Dataset records
---

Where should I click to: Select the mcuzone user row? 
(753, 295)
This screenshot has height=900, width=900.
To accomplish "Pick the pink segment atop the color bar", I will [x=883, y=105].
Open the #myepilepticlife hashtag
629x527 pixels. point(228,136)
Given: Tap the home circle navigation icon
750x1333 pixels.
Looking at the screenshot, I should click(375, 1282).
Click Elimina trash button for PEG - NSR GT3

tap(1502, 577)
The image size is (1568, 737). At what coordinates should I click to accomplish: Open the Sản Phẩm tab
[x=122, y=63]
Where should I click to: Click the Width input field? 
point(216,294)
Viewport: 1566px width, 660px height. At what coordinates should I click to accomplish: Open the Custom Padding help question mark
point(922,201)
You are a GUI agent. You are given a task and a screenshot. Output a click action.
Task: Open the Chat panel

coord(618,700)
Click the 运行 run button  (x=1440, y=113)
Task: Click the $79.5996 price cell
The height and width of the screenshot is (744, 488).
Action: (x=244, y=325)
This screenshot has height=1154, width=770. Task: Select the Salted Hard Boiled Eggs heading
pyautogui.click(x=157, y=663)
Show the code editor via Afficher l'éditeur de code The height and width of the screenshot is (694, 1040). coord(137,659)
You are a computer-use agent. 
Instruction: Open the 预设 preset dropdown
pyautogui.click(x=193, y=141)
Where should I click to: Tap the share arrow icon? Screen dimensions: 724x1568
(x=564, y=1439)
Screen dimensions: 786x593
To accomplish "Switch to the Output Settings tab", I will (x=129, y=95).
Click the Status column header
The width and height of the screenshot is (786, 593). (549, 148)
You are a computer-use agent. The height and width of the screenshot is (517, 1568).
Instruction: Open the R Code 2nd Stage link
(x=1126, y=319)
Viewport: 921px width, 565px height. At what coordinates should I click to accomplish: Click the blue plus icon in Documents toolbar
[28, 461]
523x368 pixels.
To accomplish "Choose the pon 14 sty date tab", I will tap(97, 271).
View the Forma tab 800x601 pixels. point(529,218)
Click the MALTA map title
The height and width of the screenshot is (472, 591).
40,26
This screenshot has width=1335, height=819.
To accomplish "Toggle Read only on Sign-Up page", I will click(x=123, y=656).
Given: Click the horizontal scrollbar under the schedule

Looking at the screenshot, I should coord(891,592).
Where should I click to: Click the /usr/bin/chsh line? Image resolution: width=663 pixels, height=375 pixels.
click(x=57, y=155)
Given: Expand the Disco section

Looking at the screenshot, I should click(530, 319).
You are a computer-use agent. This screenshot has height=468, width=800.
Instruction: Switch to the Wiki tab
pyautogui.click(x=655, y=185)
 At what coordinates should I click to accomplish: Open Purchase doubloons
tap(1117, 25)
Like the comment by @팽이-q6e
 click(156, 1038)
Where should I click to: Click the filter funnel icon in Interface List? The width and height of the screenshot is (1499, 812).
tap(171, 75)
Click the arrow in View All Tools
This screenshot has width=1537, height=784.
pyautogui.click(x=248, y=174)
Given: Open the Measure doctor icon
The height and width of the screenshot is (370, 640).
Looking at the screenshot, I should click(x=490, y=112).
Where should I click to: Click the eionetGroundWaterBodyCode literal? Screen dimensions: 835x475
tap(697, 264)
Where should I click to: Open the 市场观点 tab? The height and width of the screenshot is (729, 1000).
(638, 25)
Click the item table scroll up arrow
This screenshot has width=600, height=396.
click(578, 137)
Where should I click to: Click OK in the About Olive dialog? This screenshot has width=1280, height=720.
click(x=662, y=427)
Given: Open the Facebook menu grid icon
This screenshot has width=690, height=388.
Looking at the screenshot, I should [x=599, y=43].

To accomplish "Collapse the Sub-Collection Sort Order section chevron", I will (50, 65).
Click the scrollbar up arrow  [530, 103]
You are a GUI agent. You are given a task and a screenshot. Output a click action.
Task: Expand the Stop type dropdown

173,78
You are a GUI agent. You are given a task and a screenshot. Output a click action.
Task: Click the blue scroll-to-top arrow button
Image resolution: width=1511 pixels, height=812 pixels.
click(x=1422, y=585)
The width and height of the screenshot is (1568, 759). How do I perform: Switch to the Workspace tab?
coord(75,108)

---

Exercise brief
Work through the data line by line and state how many lines have the string "computer"; add nothing else.

Written answer
3